Originally Posted by lerameur
When you start training/preconditioning the receiver, you won't get much of a recognizable output, maybe half a byte here and there, with or without start or stop bits,...until the receiver is conditioned. Which is why I keep saying you have to train the receiver first and ignore that data, then send some sort of sync byte to get things going.
In this project's case, we don't need much of anything so far, but with data transmission, you'll need to figure out some sort of packet method of transferring data.
The TXPIC (and therefore transmitter) still sends start and stop bits. It's just that the receiver module doesn't care about any start or stop bits. The PIC (rather the program anyways) still sees the start and stop bits and acts on them accordingly (and remember, a start bit is a low, a stop bit is a high, so that's 50% 1's and 50% 0's, they even themselves out, just like they should with manchester encoding). It's the data in between that ends up encoded.

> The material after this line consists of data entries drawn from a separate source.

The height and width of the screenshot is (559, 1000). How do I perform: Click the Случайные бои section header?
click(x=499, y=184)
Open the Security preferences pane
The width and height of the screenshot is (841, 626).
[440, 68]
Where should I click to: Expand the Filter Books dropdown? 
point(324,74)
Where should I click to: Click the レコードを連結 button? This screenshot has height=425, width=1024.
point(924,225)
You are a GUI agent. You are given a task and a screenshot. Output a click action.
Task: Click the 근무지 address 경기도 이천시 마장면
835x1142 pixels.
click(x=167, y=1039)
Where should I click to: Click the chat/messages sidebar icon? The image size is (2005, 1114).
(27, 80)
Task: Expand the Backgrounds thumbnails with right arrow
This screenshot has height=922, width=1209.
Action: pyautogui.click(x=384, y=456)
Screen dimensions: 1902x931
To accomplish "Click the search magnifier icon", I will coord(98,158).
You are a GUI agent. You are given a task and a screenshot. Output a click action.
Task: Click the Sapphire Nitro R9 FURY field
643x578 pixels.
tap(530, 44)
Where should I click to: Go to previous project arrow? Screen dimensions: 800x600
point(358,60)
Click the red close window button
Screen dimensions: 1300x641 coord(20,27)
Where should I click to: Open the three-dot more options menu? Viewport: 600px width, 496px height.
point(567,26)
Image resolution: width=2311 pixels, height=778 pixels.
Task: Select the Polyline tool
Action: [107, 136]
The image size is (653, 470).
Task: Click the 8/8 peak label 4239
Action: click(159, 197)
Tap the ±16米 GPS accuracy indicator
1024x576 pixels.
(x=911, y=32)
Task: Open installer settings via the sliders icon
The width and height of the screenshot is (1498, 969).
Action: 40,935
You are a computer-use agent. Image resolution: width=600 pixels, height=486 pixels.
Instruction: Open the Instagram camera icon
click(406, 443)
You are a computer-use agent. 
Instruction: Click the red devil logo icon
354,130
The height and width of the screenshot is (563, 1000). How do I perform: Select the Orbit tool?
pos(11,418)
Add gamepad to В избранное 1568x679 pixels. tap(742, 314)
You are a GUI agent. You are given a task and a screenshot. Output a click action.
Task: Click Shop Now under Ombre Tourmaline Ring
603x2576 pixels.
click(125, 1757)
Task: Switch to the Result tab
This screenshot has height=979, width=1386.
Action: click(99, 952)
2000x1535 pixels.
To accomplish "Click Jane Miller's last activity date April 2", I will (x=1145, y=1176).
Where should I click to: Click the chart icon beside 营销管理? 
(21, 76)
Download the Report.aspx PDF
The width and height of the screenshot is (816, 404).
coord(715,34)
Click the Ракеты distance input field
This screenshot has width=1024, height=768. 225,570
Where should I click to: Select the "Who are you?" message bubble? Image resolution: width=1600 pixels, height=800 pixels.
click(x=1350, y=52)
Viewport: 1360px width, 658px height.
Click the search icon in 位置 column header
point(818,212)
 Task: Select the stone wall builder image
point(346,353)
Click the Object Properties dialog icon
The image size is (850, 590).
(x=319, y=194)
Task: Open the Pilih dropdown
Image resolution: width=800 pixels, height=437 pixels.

If the PIC SerIn starts to receive a byte in the middle of it, it won't get the right stop bit, and jump out. If the PIC SerIn statement somehow never receives a full 8 bits and a stop bit, same thing, it'll timeout and jump to whatever you tell it to go to.
I don't know how to explain it to you any farther except to tell you to get online like I told you to do awhile back and do some Google'ing on manchester encoding, 433 transmitter/receiver modules, figure out how they work, why they need to use manchester encoding, etc.
The idea really isn't that hard to wrap your head around. And once you figure it out, you'll be all over it.